Entries for locating text and elements:
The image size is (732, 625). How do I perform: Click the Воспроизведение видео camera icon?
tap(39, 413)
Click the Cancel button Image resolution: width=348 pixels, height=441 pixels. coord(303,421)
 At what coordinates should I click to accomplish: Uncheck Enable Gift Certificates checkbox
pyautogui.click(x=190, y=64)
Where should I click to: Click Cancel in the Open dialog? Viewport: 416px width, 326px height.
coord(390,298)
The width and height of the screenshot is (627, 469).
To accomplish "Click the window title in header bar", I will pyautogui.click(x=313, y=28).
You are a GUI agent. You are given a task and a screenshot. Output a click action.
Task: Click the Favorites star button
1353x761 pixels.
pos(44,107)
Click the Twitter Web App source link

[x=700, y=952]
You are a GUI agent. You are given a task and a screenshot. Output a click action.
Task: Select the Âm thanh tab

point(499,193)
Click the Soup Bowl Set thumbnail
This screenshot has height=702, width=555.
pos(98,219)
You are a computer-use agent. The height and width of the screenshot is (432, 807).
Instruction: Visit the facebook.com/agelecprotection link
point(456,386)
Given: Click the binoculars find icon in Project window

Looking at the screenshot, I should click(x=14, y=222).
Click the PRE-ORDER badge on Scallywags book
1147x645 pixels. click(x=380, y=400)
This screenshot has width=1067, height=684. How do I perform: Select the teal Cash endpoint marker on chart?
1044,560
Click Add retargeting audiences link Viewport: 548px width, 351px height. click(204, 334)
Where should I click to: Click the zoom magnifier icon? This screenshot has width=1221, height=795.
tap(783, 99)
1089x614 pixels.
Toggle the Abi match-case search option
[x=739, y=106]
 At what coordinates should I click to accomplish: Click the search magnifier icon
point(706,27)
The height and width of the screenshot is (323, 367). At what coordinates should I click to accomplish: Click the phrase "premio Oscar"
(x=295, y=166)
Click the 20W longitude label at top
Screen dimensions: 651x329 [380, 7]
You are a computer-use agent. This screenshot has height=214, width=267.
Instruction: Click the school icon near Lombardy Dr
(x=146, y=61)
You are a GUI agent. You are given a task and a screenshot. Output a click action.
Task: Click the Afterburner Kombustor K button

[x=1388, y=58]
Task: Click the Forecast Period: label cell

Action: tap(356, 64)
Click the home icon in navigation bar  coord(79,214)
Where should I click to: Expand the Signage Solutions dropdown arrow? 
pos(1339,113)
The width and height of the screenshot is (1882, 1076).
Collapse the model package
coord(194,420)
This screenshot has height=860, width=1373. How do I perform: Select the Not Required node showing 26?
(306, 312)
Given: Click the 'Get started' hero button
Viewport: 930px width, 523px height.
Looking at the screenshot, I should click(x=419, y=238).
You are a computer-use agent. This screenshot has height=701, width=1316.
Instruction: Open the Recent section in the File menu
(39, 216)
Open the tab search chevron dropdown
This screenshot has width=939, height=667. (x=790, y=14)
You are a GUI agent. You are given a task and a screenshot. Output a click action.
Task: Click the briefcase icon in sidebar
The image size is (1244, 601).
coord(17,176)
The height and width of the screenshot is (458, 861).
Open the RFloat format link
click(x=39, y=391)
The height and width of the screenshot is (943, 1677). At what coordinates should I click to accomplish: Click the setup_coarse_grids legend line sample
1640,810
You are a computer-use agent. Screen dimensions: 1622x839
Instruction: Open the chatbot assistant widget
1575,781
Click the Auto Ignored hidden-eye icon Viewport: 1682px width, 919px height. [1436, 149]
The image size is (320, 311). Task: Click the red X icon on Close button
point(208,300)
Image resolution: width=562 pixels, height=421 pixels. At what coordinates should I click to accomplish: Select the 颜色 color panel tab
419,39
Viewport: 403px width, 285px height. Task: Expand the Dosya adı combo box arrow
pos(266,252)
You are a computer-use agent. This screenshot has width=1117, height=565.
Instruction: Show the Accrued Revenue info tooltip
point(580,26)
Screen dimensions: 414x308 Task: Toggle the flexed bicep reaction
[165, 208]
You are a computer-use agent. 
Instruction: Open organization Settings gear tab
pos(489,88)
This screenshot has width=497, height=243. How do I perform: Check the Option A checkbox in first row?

Given problem |
Determine how many lines in the rows above contain the word "coordinates", and reply with the number alone.

Output for this exercise |
5